> [ABOUT THIS EXERCISE] Repeat each record below exactly as given.

Stored records
======

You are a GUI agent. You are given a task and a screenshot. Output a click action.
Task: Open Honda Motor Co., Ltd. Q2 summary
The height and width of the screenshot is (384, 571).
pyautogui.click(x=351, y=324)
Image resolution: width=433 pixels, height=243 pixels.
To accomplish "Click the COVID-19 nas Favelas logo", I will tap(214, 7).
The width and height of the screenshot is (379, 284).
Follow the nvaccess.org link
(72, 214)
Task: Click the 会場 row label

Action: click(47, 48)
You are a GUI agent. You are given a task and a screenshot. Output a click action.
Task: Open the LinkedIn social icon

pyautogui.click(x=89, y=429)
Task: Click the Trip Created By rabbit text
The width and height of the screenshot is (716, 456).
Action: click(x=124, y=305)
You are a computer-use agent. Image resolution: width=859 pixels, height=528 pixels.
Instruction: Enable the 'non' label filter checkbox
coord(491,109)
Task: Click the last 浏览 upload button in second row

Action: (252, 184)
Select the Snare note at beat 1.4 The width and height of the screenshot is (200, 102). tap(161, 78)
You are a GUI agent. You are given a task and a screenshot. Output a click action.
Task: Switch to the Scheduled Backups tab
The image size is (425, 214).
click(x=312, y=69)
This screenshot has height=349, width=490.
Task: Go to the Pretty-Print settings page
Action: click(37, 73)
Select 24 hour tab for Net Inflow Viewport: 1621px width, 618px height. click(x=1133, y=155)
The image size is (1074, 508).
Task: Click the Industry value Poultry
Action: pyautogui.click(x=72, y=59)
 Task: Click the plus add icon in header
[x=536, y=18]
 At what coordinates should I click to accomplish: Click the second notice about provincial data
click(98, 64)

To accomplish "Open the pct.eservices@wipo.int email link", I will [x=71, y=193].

======

> [WORKED SOLUTION]
You are a GUI agent. You are given a task and a screenshot. Output a click action.
Task: Open Honda Motor Co., Ltd. Q2 summary
The height and width of the screenshot is (384, 571).
pyautogui.click(x=351, y=324)
Image resolution: width=433 pixels, height=243 pixels.
To accomplish "Click the COVID-19 nas Favelas logo", I will tap(214, 7).
The width and height of the screenshot is (379, 284).
Follow the nvaccess.org link
(72, 214)
Task: Click the 会場 row label

Action: click(47, 48)
You are a GUI agent. You are given a task and a screenshot. Output a click action.
Task: Open the LinkedIn social icon

pyautogui.click(x=89, y=429)
Task: Click the Trip Created By rabbit text
The width and height of the screenshot is (716, 456).
Action: click(x=124, y=305)
You are a computer-use agent. Image resolution: width=859 pixels, height=528 pixels.
Instruction: Enable the 'non' label filter checkbox
coord(491,109)
Task: Click the last 浏览 upload button in second row

Action: (252, 184)
Select the Snare note at beat 1.4 The width and height of the screenshot is (200, 102). tap(161, 78)
You are a GUI agent. You are given a task and a screenshot. Output a click action.
Task: Switch to the Scheduled Backups tab
The image size is (425, 214).
click(x=312, y=69)
This screenshot has height=349, width=490.
Task: Go to the Pretty-Print settings page
Action: click(37, 73)
Select 24 hour tab for Net Inflow Viewport: 1621px width, 618px height. click(x=1133, y=155)
The image size is (1074, 508).
Task: Click the Industry value Poultry
Action: pyautogui.click(x=72, y=59)
 Task: Click the plus add icon in header
[x=536, y=18]
 At what coordinates should I click to accomplish: Click the second notice about provincial data
click(98, 64)

To accomplish "Open the pct.eservices@wipo.int email link", I will [x=71, y=193].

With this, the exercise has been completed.